崩潰的慘叫在樓前響徹云霄。
槍械的聲音不絕于耳,子彈猶如網幕似的鋪天蓋地掃射,收藏家的別墅里滿是倉皇無措的逃亡和墜地的沉悶響聲。
“保鏢呢”
“該死,你們是什么人”
“老大絕對不會放過你們的”
顫抖的嗓音放出狠話,還在不自覺地吞咽口水,下一秒對方就陷入了永眠。
一名帶著眼鏡,黑色頭發像是刺猬一樣向下豎著的女孩慢吞吞地清理現場,她手上的“吸塵器”是一張大嘴巴,還有兩顆眼睛跟舌頭,將所有死物鯨吞蠶食一樣全部吸了進去。
裝死的西裝男人卡在入口,面孔還沒來得及驚慌扭曲,就被臉上到處都是縫合線的男人一槍命中。
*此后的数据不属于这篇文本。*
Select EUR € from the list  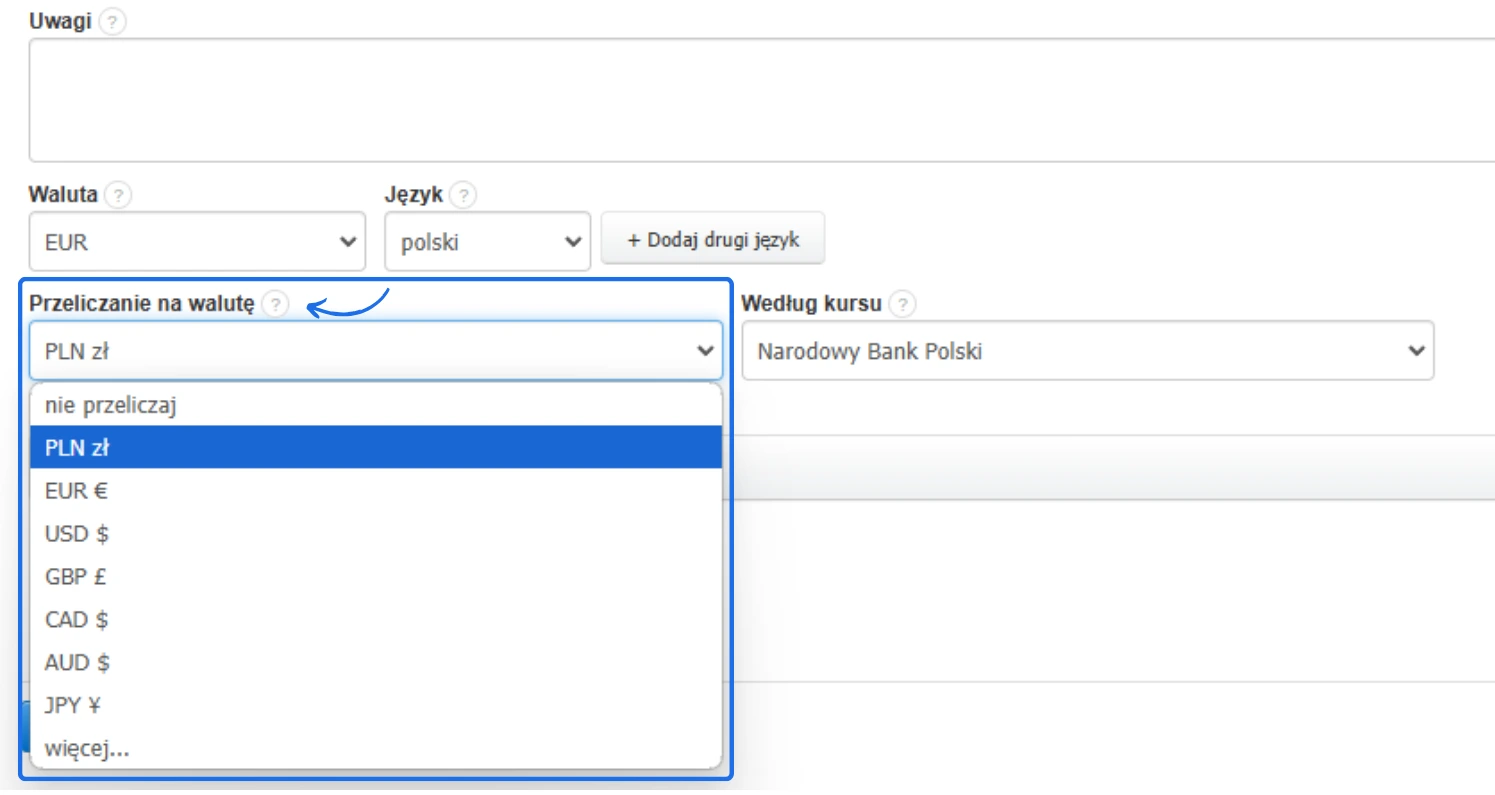375,491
“太有用了吧檢測敵人什么的,完全不用擔心補刀不及時而被背刺。”
木木野跑過來的時候,裙擺還一揚一落的,就像是翕合的水母。
“小滴,實在是太強啦。”
小滴可愛的臉蛋上沒有多余的表情,就算是接受來自少女直白的贊美,也不會臉紅心跳。
慢半拍地回答“是這樣的嗎”
她平淡的嗓音和小廢物歡快的聲音同時響起
“不過是單純地掃尾、清理垃圾而已。”
“當然是真的啦”
木木野的彩虹屁誰都能吹,哪怕對方不給他反應,他一樣不會冷場。
單憑一張漂亮的臉蛋,可不會完全在職場的混得開,還要有一張利索的嘴皮子和比子彈還厚的臉皮才行。
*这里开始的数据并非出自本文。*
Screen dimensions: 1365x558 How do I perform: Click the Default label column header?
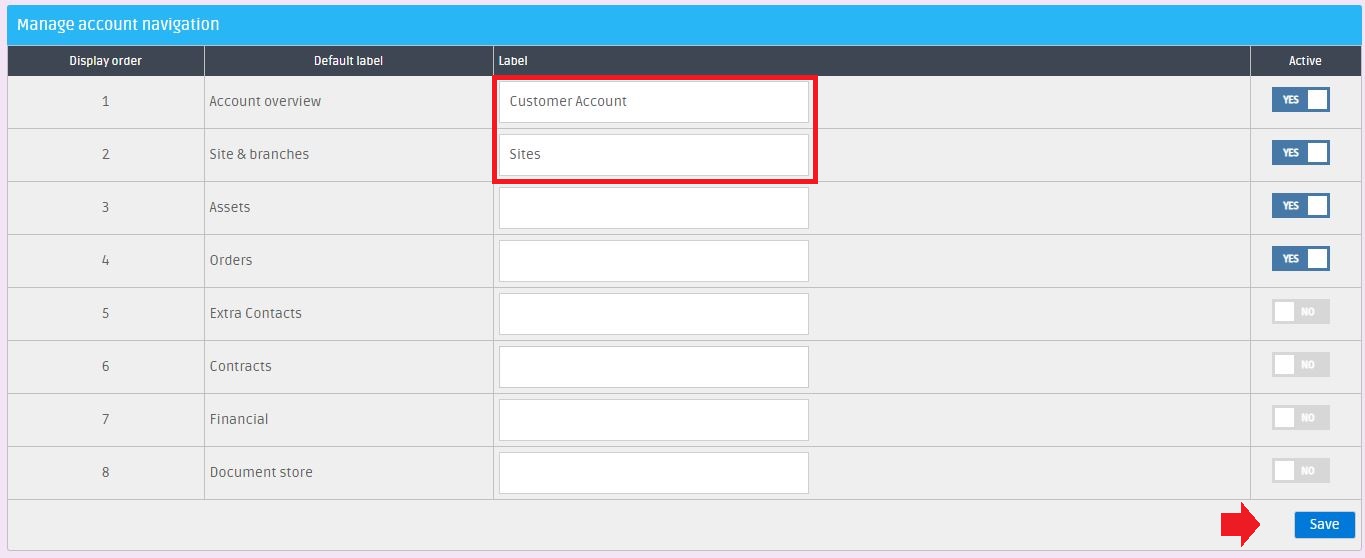348,61
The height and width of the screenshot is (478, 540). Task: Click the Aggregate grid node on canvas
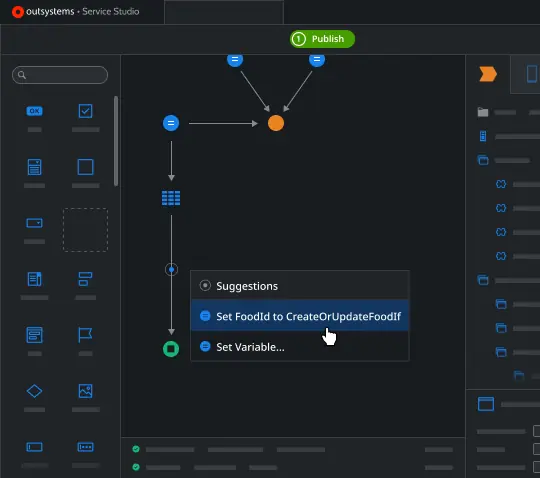(171, 198)
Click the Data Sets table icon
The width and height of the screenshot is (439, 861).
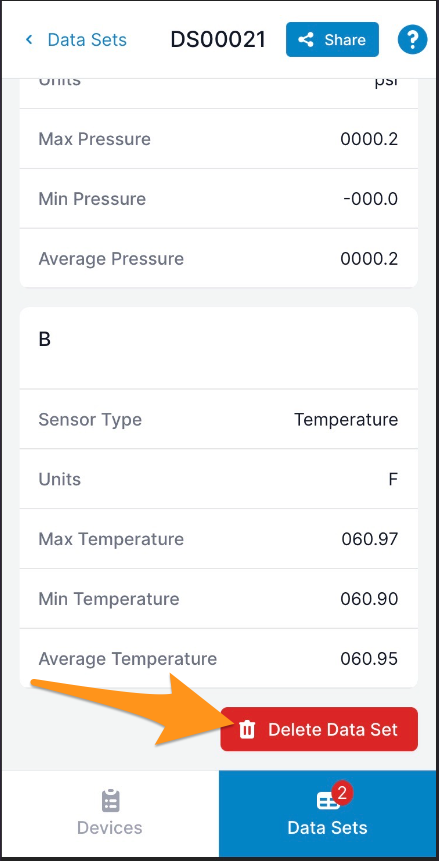pyautogui.click(x=328, y=802)
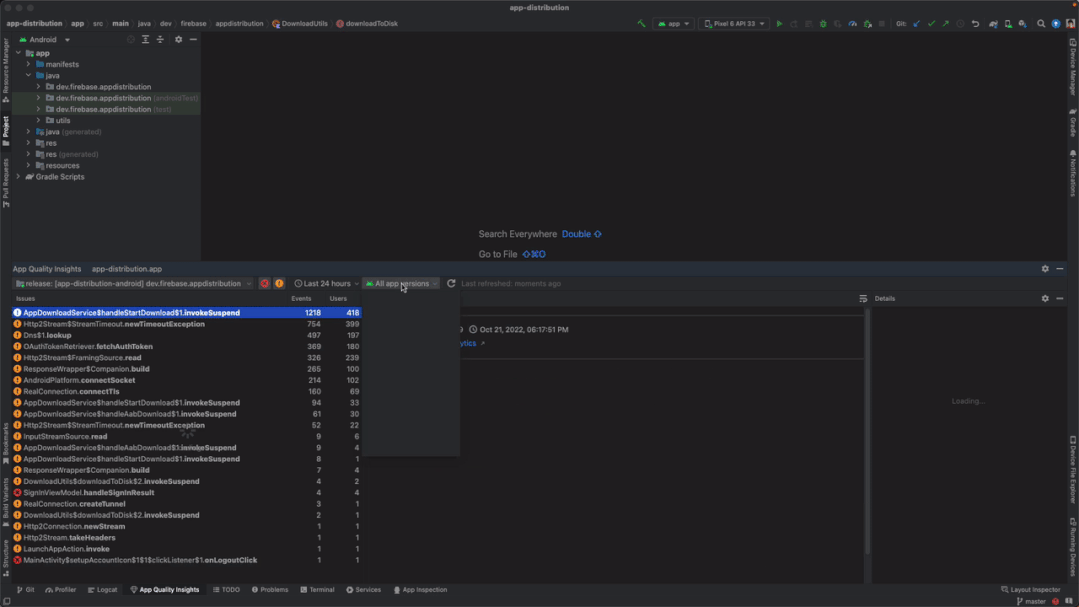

“喂,不是很期待那部游戲嗎還站在那里傻愣著干什么。”下巴被印著白色骷髏頭的面罩擋住,微長黑發的男人提高了聲音。
一群幼稚鬼。
“馬上啦,請大家稍等一下。”木木野清澈微軟的聲音上揚了幾個調子。
其實根本不著急,團長還在研究這個傳聞中的游戲機。
飛坦的審訊在剛剛結束,他身上還有股濃郁的血腥味,極致的深藍到黑的衣擺上濺了兩滴鮮血。
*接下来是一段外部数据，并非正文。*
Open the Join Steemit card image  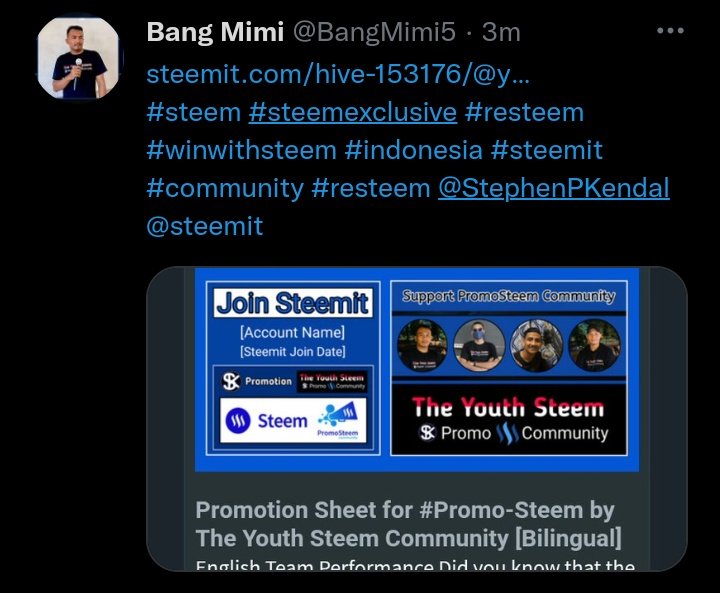[293, 368]
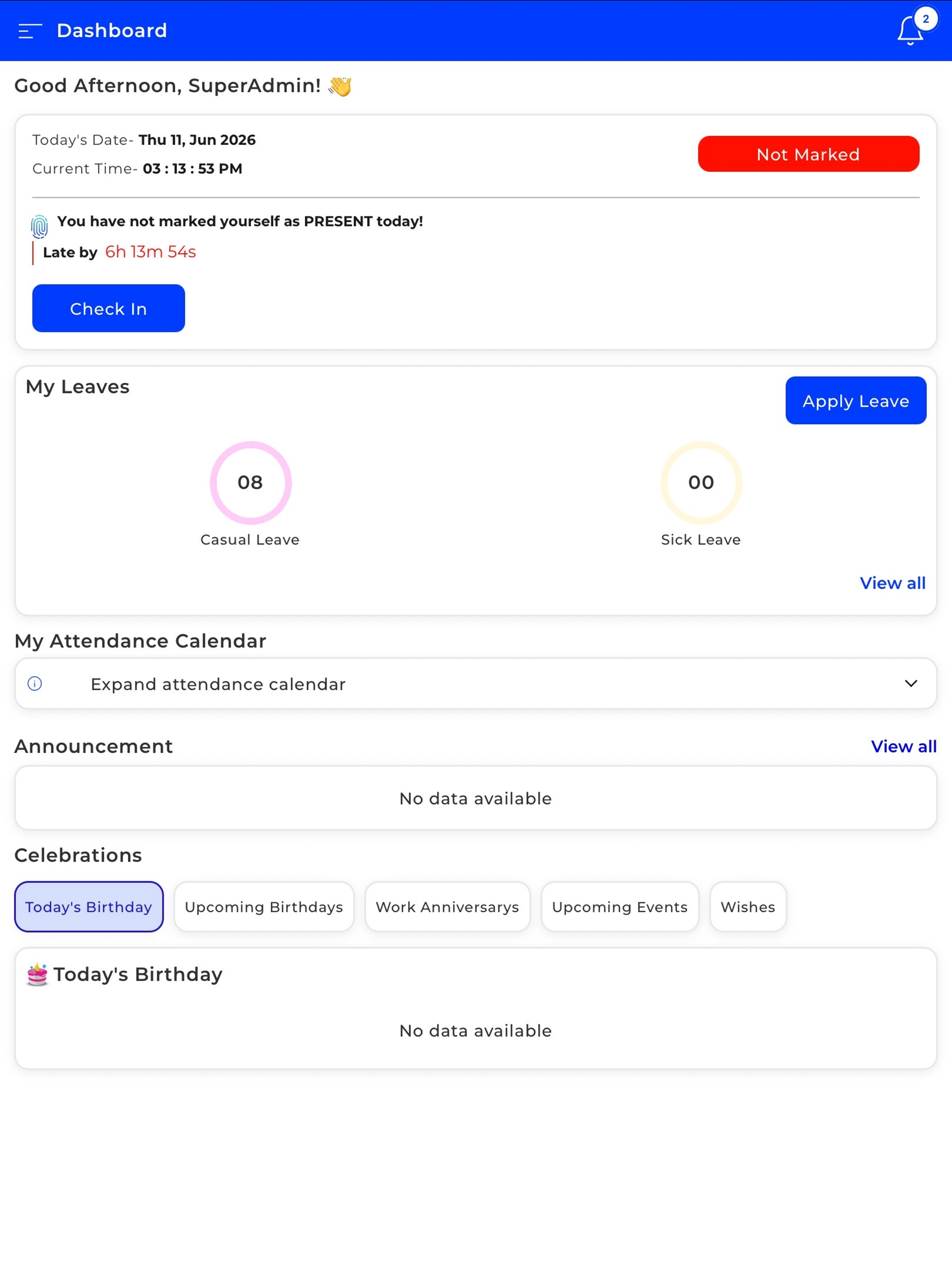Expand the attendance calendar chevron
Viewport: 952px width, 1270px height.
point(910,683)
“這部游戲名為貪婪之島,戴上這枚戒指,那是游戲里面的使用道具,必不可少。最后插上存儲卡,發動念能力就可以開始游戲了。”
一枚古銅色的戒指安安分分地躺在白皙的手心,細看上邊還有特殊的紋路,感覺就不簡單。
“進入游戲后無法隨時離開,只能通過收集到離開卡片或者前往港口得到船票才可以回到現實。游戲機上有念能力保護,一旦運行便不受外界影響,除非玩家在游戲里死亡才會ga。這部游戲發行已經有五年的時間了,至今無人通關。”飛坦不疾不徐地解釋著審訊得到的消息,前者幾乎人人知曉,后面的話才是隱秘。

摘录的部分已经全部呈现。